● WORK TO BE COMPLETED:
Return the records below exactly; pictures stay out.

● MATERIAL FOR THIS EXERCISE:
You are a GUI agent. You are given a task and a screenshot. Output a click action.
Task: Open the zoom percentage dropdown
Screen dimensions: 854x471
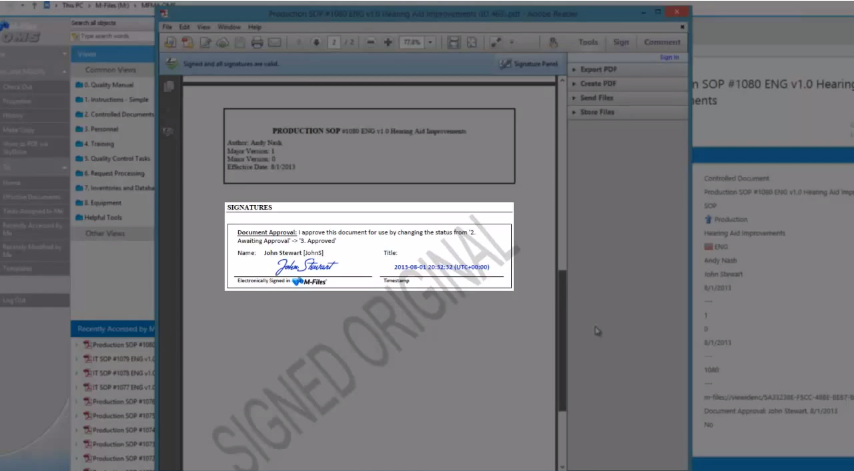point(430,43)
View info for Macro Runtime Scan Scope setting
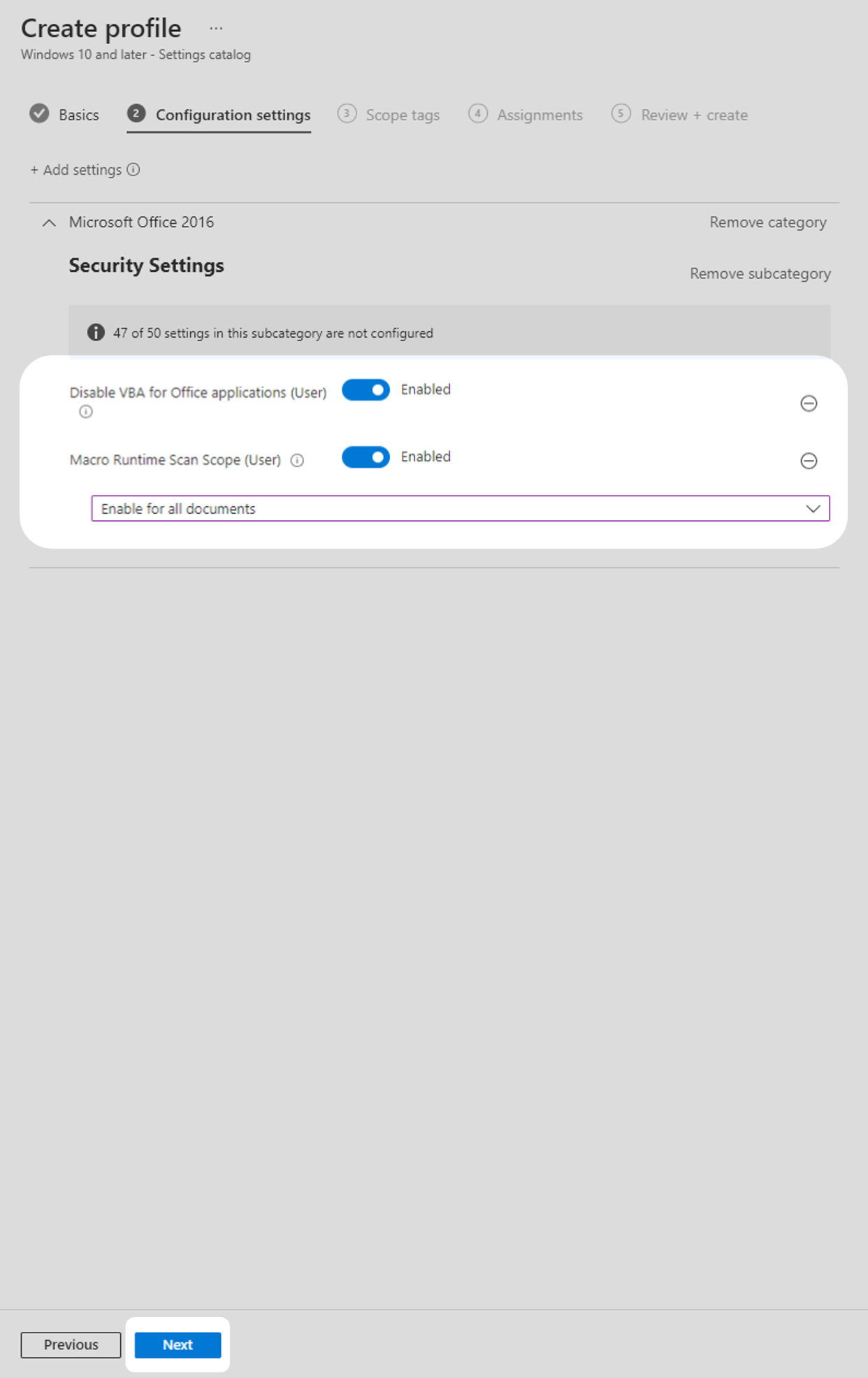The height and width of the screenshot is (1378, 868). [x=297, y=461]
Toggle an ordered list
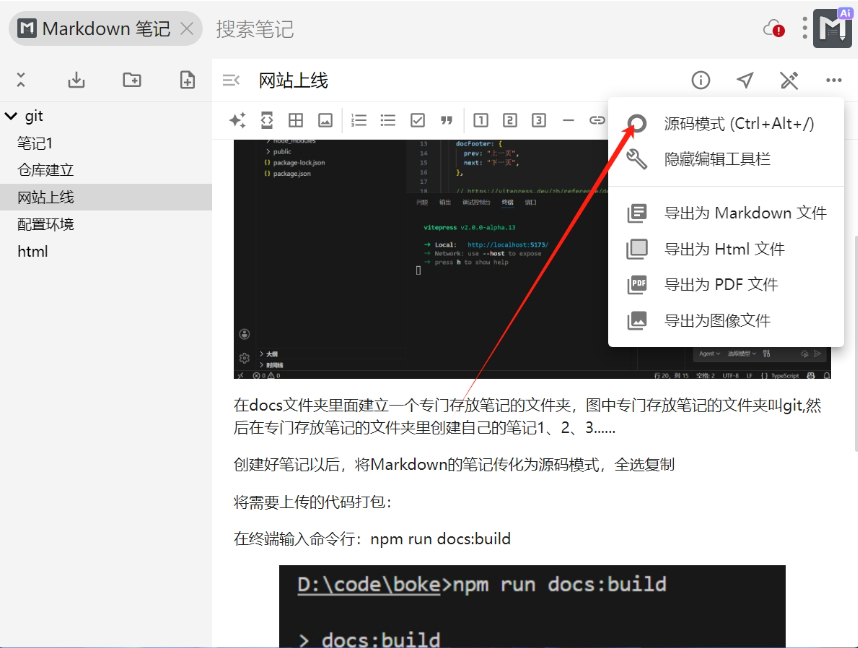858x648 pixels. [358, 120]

● RESULT OF THIS EXERCISE:
You are a GUI agent. You are given a task and a screenshot. Output a click action.
Task: Open the zoom percentage dropdown
Screen dimensions: 854x471
point(430,43)
View info for Macro Runtime Scan Scope setting
The height and width of the screenshot is (1378, 868). [x=297, y=461]
Toggle an ordered list
858x648 pixels. [358, 120]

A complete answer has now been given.